We recently sat down with RouteOne to discuss our latest product the Ticketer Smart Gateway; the foundation of our ‘Connected Bus’ concept. You can read the full article as featured in their November magazine below.
Innovative functionality helps enhance the passenger experience, and better connectivity between hardware devices creates a more effective technology platform.
Ticketer’s latest initiative – its drive for the ‘Connected Bus’ – has these principles at its core, enabled through the Ticketer on-bus Smart Gateway, a platform for connecting systems from third-party suppliers together to create a cohesive and smarter ‘whole’.
Enabled by the ITxPT standard, well proven on mainland Europe, the concept enables Ticketer’s operator partners to reduce the amount of hardware needed on board, provides a single view to ensure said hardware is working correctly, and unlocks access to more third-party functionality through integrated data.
“We’ve already seen systems on the bus connected up to each other,” explains Director of Product Strategy and Customer Success, Bradley Todd. “But what we’re doing with the Connected Bus vision is taking that further, turning it into a much broader ecosystem of different expertise and specialised systems. We’re bringing them together to provide much more functionality for the operators and passengers, having different types of equipment and profiles connected together and sharing data with each other.”
“It is truly that the sum of the whole is greater than the individual parts.”
The integration of data is where UK Head of Product Jason Mann sees the most potential – with the ability to do such things as overlay ticket types onto CCTV footage, augment vehicle data with the walk-round driver check list, or combine telematics and occupancy data to see the effect of passenger numbers on vehicle efficiency, to name but a few. “Each of the functions and features of each piece of hardware can now be enhanced significantly because their access to more data that we wouldn’t normally see, or that would be visible only to another system,” he says. “It is truly that the sum of the whole is greater than the individual parts.”
The concept is a natural evolution from the development of Ticketer’s solutions in connecting ticket machines to various other systems on board – as well as building relationships with third party suppliers – recognising that when systems communicate, the platform becomes more effective. One example of that working well has been sharing of Passenger Occupancy data to the driver, who needed that data to ensure the safety of passengers during COVID, when passenger numbers were limited. This was a critical moment, as previously siloed Passenger Occupancy systems did not share that data with other onboard functions. In the future, this occupancy data could be used to discover over-riders, informing where ticket inspections need to take place and reducing fraud.
Jason argues that augmentation of data is only set to become more useful as electric vehicles grow in prevalence, and operators need to factor more data into charging and planning schedules and duties.
“This for me all makes enormous sense – better functionality, better data, and it’s easier to deploy for all our customers and supplier partners. It is future-proofing the bus.”
In one example, he points to how occupancy will have a bearing on battery drain. “Knowing that additional data point will give a feel for what is causing it,” he says. “Weather, heating – all these will factor into operators’ plans, and having that wider dataset will become more relevant and useful.”

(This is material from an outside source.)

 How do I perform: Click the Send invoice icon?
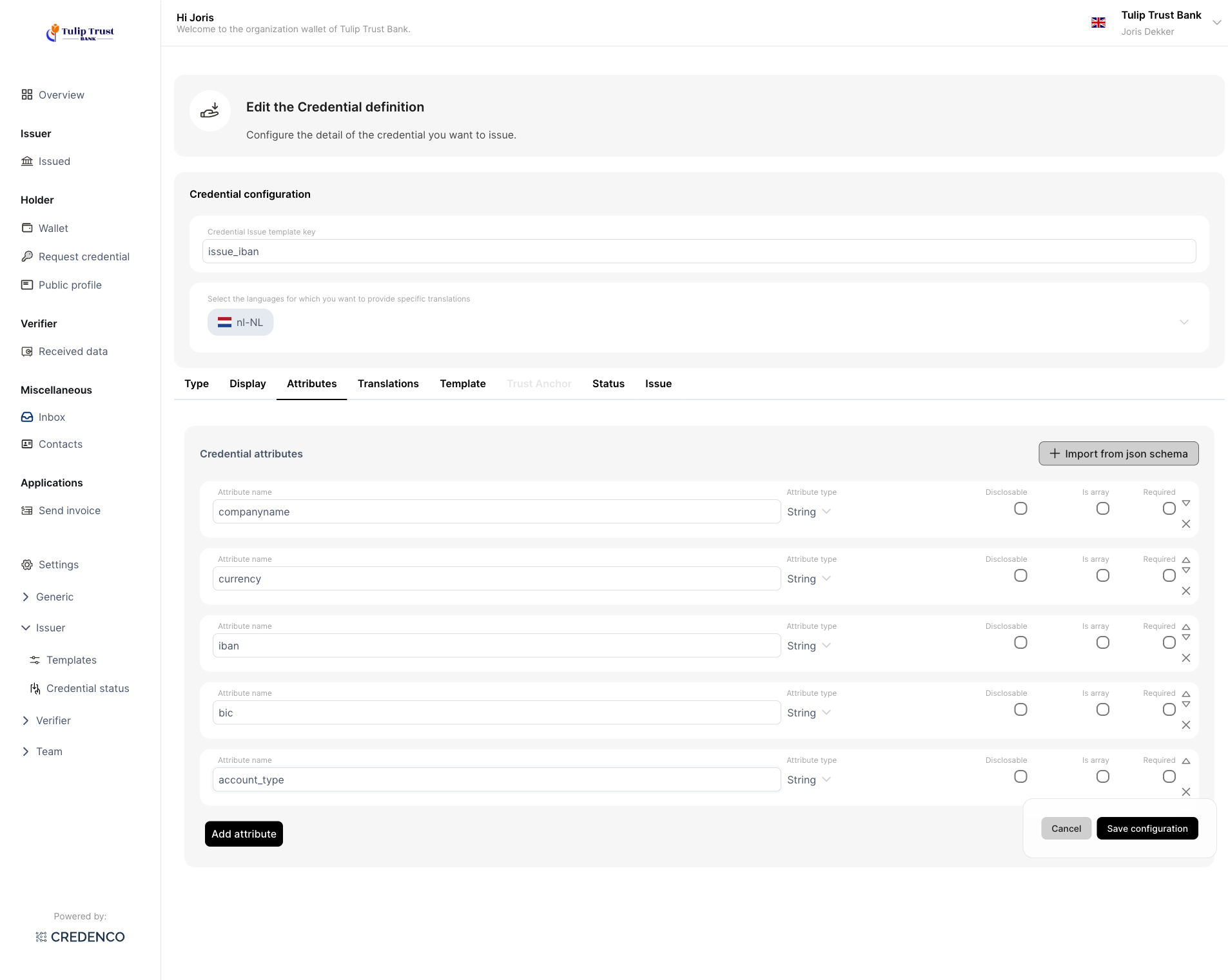[26, 510]
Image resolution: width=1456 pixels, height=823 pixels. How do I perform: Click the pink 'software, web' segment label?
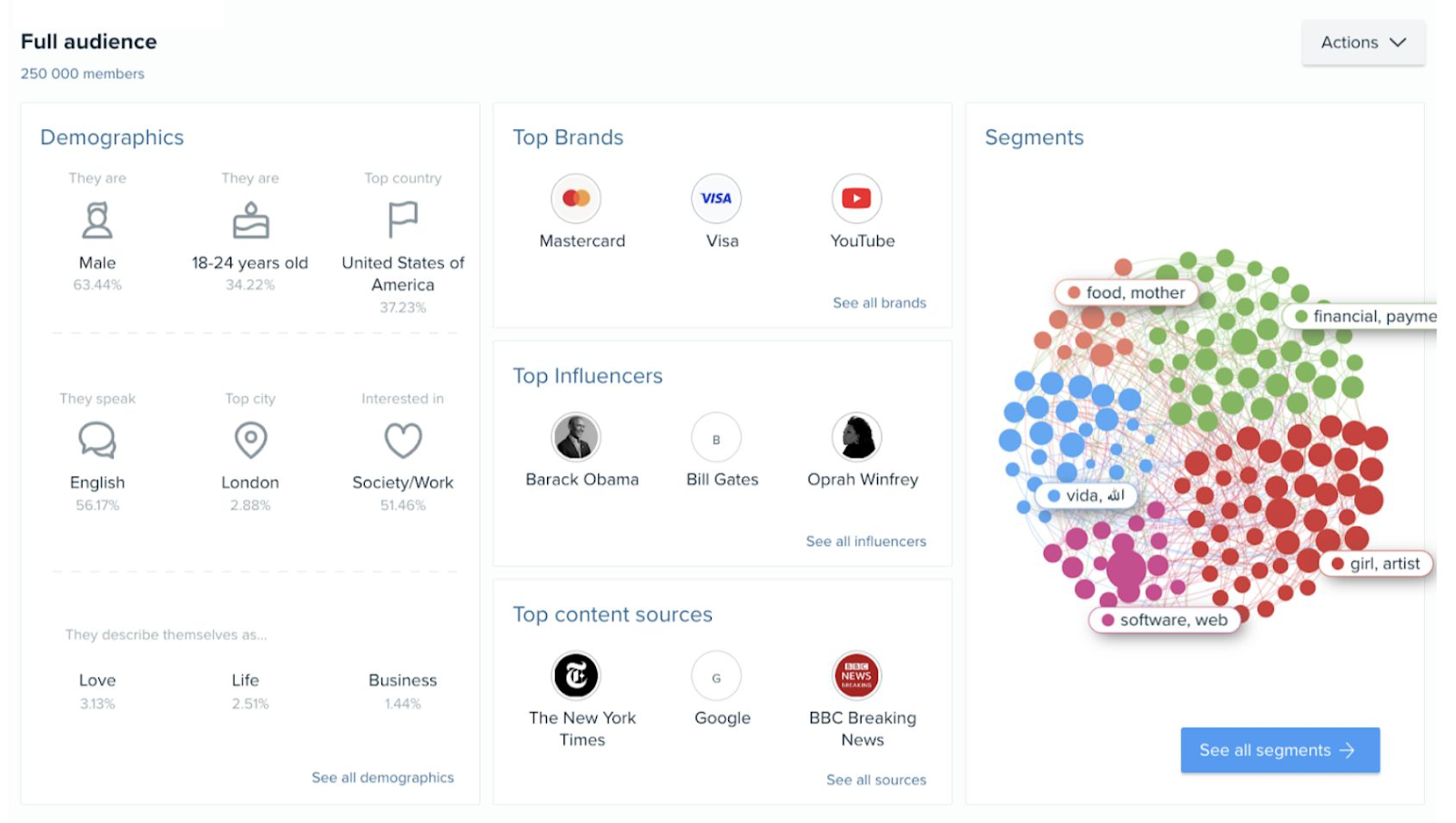(x=1166, y=620)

Critically, the Smart Gateway and Connected Bus concept is an enabler for Ticketer and its customers, with any number of possibilities as more data sets become available – and, through its subscription model, Ticketer opens the opportunity for the smaller operator to get that value too. The system requires no back-office infrastructure, and is hosted centrally by Ticketer as an extension of what operators already use.
“For me, this is an enabler that gives phenomenal functionality on bus,” says Ticketer’s Founder John Clarfelt, who argues this is the natural second generation of the business. “This for me all makes enormous sense – better functionality, better data, and it’s easier to deploy for all our customers and supplier partners. It is future-proofing the bus.”